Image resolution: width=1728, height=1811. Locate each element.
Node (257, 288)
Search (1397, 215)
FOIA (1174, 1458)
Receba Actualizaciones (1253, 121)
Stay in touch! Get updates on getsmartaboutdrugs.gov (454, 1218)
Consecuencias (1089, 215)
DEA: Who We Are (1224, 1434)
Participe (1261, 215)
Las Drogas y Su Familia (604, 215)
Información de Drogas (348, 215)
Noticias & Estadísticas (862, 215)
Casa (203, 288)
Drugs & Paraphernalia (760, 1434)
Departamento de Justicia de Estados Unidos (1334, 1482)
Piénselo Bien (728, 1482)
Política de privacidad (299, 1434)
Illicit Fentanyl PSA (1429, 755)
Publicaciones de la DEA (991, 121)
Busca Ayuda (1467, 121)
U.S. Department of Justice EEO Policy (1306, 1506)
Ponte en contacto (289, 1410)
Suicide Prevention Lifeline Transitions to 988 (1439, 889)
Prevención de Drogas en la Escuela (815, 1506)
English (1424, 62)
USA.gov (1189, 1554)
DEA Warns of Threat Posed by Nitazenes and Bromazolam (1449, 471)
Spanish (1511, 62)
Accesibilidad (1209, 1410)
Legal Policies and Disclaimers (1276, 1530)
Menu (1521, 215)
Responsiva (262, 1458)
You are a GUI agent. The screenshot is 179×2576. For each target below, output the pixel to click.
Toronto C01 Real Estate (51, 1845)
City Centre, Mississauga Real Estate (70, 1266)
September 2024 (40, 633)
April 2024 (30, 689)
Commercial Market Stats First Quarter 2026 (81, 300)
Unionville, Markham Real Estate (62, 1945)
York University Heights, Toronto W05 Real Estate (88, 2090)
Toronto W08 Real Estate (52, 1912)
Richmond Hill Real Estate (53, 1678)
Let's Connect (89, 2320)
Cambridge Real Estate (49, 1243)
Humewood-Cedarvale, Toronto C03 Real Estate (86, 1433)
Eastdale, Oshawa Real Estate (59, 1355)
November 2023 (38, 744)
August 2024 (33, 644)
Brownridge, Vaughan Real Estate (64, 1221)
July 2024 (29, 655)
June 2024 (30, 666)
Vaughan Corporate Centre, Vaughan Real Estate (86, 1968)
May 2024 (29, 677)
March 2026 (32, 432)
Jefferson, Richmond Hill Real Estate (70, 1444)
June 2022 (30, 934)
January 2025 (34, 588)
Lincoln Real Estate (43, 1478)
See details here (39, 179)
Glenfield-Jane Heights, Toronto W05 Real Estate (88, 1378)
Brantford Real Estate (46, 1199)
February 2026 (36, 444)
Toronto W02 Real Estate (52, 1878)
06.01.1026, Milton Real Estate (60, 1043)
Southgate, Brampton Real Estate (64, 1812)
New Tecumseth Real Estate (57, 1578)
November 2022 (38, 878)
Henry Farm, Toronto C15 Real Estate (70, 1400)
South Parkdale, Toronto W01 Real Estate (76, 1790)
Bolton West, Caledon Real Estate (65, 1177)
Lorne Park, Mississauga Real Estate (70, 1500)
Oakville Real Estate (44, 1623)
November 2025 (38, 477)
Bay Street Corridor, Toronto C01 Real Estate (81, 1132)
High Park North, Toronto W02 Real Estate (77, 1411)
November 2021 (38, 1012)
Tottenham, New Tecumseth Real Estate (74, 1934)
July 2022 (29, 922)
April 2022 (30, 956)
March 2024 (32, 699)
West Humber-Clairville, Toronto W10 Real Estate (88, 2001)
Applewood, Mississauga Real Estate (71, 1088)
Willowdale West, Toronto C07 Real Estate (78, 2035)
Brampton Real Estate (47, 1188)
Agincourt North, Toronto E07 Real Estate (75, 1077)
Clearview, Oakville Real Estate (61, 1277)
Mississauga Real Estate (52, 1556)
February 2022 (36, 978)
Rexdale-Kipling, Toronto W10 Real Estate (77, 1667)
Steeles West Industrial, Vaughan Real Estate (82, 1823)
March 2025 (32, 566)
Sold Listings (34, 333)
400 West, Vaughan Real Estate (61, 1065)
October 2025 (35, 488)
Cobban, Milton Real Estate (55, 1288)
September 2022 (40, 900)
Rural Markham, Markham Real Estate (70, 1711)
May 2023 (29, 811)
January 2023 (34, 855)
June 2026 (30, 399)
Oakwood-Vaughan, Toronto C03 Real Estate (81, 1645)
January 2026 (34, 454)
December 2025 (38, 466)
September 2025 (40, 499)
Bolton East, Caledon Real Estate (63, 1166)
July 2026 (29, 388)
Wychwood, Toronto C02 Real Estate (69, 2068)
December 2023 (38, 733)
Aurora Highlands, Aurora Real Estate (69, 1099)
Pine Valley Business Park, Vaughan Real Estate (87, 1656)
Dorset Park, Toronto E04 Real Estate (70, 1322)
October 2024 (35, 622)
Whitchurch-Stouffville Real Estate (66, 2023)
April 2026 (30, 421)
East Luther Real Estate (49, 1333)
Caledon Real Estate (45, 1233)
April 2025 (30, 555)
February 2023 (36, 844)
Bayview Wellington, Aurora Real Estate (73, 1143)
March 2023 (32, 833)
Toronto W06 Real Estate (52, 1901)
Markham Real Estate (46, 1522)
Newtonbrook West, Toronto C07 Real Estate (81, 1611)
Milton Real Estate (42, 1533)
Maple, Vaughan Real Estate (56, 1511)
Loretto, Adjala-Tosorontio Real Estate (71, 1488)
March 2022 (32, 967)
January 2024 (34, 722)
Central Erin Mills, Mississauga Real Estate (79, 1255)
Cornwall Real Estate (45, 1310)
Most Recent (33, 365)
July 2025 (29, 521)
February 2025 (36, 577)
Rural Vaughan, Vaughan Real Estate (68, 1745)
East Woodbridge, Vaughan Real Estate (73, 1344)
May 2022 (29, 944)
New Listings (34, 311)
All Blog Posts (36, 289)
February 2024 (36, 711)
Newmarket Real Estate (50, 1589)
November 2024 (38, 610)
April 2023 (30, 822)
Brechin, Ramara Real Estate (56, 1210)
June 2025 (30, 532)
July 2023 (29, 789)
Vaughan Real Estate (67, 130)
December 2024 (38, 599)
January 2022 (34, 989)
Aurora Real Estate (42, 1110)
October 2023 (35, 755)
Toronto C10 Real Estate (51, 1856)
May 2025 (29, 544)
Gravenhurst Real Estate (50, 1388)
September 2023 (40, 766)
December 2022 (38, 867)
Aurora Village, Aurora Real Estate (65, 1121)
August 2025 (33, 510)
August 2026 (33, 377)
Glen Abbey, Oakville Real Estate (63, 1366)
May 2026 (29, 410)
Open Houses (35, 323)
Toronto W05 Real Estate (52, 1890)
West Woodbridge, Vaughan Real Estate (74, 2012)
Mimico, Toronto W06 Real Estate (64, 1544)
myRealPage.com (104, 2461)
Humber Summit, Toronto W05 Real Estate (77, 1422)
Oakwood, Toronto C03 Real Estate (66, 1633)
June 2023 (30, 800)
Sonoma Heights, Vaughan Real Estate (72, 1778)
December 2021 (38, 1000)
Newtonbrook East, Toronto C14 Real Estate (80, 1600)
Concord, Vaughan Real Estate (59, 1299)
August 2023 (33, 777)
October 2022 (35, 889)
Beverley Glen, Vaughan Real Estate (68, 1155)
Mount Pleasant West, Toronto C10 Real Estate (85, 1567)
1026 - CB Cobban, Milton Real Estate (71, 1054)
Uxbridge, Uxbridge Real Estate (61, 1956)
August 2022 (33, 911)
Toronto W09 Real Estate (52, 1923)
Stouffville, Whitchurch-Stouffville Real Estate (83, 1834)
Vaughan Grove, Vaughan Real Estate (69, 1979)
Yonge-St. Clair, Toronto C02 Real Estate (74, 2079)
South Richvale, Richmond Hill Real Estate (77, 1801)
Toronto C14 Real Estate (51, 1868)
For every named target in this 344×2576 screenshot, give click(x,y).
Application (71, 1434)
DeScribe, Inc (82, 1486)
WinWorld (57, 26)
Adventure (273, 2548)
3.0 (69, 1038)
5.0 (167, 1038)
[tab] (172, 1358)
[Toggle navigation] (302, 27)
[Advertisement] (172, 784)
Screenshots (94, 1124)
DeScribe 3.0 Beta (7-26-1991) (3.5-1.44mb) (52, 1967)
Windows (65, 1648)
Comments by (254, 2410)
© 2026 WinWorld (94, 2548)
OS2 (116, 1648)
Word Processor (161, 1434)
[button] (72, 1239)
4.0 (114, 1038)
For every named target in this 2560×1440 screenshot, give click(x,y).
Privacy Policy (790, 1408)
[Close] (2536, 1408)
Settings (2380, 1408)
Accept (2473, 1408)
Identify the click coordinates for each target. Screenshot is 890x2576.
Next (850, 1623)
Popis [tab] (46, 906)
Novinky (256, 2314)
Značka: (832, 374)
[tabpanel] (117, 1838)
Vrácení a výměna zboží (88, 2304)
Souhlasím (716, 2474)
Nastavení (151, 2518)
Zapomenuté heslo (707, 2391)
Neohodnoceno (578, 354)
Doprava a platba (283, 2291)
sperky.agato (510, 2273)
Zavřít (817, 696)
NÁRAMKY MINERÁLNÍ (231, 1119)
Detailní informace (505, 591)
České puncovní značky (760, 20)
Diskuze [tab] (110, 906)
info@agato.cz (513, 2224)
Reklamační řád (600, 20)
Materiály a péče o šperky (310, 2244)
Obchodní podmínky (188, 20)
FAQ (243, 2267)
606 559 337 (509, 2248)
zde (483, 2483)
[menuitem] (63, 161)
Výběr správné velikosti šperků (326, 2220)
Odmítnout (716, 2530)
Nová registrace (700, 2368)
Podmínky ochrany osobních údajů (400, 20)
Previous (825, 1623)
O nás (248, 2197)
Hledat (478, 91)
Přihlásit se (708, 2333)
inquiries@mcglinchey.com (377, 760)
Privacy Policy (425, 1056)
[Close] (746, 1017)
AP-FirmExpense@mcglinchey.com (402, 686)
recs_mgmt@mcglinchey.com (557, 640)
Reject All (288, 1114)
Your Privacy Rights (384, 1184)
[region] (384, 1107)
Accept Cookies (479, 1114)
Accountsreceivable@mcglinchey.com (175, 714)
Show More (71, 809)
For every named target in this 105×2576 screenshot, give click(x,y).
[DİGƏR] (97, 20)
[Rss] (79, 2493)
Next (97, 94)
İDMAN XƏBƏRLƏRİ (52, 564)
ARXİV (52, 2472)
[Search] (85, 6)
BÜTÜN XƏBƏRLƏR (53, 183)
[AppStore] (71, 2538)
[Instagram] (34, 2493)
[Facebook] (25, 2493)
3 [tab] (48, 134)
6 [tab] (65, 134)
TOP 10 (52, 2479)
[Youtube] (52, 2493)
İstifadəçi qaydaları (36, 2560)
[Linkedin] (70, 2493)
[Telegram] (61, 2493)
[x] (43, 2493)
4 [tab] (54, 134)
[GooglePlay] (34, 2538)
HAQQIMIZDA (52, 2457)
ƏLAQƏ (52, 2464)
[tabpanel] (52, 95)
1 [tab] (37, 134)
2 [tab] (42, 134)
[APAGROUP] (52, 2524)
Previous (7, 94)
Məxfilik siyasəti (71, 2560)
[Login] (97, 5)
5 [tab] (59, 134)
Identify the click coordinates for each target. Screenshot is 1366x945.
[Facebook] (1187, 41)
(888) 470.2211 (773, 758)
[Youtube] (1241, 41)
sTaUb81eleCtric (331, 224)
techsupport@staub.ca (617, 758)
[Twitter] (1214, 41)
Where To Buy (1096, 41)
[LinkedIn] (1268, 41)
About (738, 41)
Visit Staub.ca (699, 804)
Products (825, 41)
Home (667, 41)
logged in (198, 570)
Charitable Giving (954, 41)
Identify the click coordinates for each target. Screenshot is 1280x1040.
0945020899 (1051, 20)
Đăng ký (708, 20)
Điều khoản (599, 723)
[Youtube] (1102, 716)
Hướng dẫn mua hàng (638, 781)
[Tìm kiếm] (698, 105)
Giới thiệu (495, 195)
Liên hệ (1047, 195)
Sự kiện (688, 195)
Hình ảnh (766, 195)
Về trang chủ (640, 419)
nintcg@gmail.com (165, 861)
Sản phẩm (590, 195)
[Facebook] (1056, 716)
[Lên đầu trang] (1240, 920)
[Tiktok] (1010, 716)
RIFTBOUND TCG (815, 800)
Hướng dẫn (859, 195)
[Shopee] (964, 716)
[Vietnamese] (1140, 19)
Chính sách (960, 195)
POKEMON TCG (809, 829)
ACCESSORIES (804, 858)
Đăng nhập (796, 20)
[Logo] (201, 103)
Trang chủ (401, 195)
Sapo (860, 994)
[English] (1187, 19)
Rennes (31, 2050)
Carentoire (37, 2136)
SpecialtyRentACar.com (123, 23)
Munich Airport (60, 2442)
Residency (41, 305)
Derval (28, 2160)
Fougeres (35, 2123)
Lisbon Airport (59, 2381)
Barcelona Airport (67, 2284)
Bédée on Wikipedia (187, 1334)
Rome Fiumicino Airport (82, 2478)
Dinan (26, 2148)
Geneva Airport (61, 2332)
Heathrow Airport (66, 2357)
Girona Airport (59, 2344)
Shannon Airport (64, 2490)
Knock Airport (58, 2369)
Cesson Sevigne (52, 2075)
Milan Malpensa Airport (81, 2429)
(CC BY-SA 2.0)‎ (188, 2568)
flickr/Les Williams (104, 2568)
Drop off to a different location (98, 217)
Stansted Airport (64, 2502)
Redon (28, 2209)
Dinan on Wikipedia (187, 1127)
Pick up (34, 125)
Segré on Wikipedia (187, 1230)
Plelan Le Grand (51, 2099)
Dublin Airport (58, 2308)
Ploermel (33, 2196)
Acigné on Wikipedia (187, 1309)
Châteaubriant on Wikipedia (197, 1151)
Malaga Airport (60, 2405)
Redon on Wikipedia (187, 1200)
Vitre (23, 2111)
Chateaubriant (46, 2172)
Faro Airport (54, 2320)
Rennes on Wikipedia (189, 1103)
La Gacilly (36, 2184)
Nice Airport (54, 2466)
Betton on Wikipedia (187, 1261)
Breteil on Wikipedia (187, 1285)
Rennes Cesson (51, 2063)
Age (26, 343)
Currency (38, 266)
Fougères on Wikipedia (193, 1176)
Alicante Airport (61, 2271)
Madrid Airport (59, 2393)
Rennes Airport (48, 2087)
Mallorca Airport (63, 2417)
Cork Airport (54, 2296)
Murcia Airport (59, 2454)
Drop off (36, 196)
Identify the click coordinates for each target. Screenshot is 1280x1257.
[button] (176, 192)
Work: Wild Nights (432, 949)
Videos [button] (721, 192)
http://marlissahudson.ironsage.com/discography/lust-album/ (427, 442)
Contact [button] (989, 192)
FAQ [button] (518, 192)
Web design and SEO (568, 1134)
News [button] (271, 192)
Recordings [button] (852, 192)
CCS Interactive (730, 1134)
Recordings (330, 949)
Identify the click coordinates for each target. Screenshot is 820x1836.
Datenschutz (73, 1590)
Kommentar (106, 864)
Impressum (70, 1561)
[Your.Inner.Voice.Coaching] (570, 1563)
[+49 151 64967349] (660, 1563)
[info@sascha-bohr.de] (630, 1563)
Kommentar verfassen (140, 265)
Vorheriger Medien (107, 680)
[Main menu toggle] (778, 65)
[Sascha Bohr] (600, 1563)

------------------------

What this task involves:
Out of the data above, give again only the lines starting at the one holding "Vaughan Corporate Centre, Vaughan" and ending at the one holding "June 2026 (30, 399)", unchanged.

Finished exercise:
Vaughan Corporate Centre, Vaughan Real Estate (86, 1968)
May 2024 (29, 677)
March 2026 (32, 432)
Jefferson, Richmond Hill Real Estate (70, 1444)
June 2022 (30, 934)
January 2025 (34, 588)
Lincoln Real Estate (43, 1478)
See details here (39, 179)
Glenfield-Jane Heights, Toronto W05 Real Estate (88, 1378)
Brantford Real Estate (46, 1199)
February 2026 (36, 444)
Toronto W02 Real Estate (52, 1878)
06.01.1026, Milton Real Estate (60, 1043)
Southgate, Brampton Real Estate (64, 1812)
New Tecumseth Real Estate (57, 1578)
November 2022 (38, 878)
Henry Farm, Toronto C15 Real Estate (70, 1400)
South Parkdale, Toronto W01 Real Estate (76, 1790)
Bolton West, Caledon Real Estate (65, 1177)
Lorne Park, Mississauga Real Estate (70, 1500)
Oakville Real Estate (44, 1623)
November 2025 (38, 477)
Bay Street Corridor, Toronto C01 Real Estate (81, 1132)
High Park North, Toronto W02 Real Estate (77, 1411)
November 2021 (38, 1012)
Tottenham, New Tecumseth Real Estate (74, 1934)
July 2022 (29, 922)
April 2022 (30, 956)
March 2024 (32, 699)
West Humber-Clairville, Toronto W10 Real Estate (88, 2001)
Applewood, Mississauga Real Estate (71, 1088)
Willowdale West, Toronto C07 Real Estate (78, 2035)
Brampton Real Estate (47, 1188)
Agincourt North, Toronto E07 Real Estate (75, 1077)
Clearview, Oakville Real Estate (61, 1277)
Mississauga Real Estate (52, 1556)
February 2022 (36, 978)
Rexdale-Kipling, Toronto W10 Real Estate (77, 1667)
Steeles West Industrial, Vaughan Real Estate (82, 1823)
March 2025 (32, 566)
Sold Listings (34, 333)
400 West, Vaughan Real Estate (61, 1065)
October 2025 (35, 488)
Cobban, Milton Real Estate (55, 1288)
September 2022 (40, 900)
Rural Markham, Markham Real Estate (70, 1711)
May 2023 (29, 811)
January 2023 (34, 855)
June 2026 (30, 399)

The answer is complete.